The injured party, Ružica Miloš, Ivan Sivrić’s sister, was instructed to obtain compensation in a civil proceeding, because she did not specify this request during the criminal proceeding.
This trial started in February 2019, and, despite the delay in trials on account of the coronavirus pandemic, the year and a half in which the first-instance procedure was completed can be considered indicative of an efficient trial, contrary to previously established practice. Namely, a large number of war crimes proceedings have been ongoing for several years (e.g. Ćuška, Lovas, et al.), during which time the deaths of a certain number of accused have occurred, and also of victims and witnesses.

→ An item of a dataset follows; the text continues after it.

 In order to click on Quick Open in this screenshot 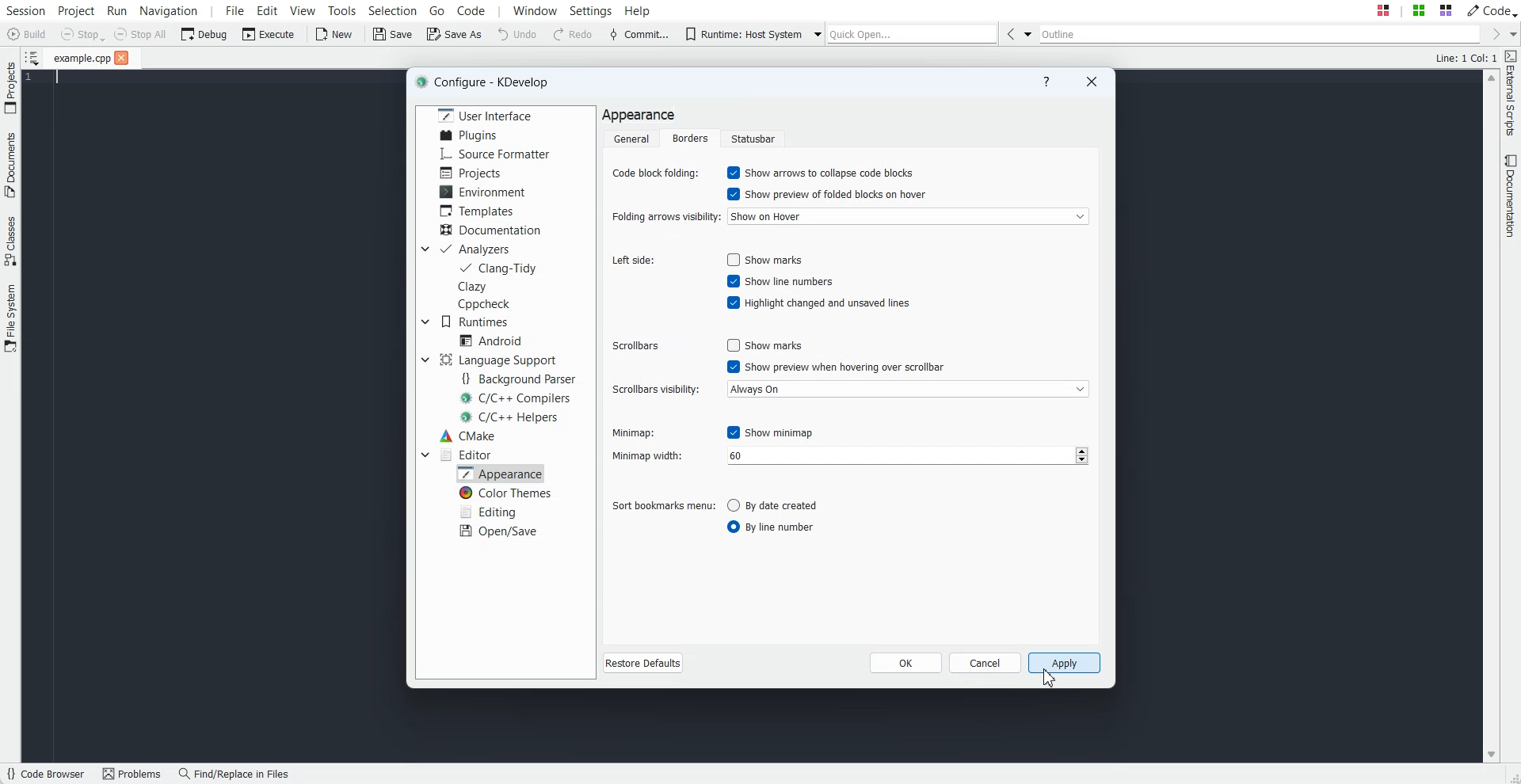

However, the fact that the injured party was referred to civil proceeding for reparations, since she had not stated the specific amount she was claiming, indicates the lack of adequate support to the injured parties during the procedure. Namely, the obligation of the OWCP, as well as of the Service for Assistance and Support to Victims and Witnesses, is to inform the injured parties not only that they have the right to compensation for damages, but also that they must determine the specific amount of money they wish to claim before the end of the criminal procedure. Owing to the passivity of the competent authorities, the victim is often forced to engage in yet another procedure in order to exercise the right the victim could have exercised during the criminal procedure, which further exhausts and victimises the victim with an otherwise unnecessary retelling of the crime. For this reason, the HLC considers that the OWCP must inform victims of their rights promptly, so that all evidence necessary for the court to decide on a claim for damages during a criminal proceeding is collected; and for the court, whenever possible, to award the victim a fair reparation during the criminal proceeding.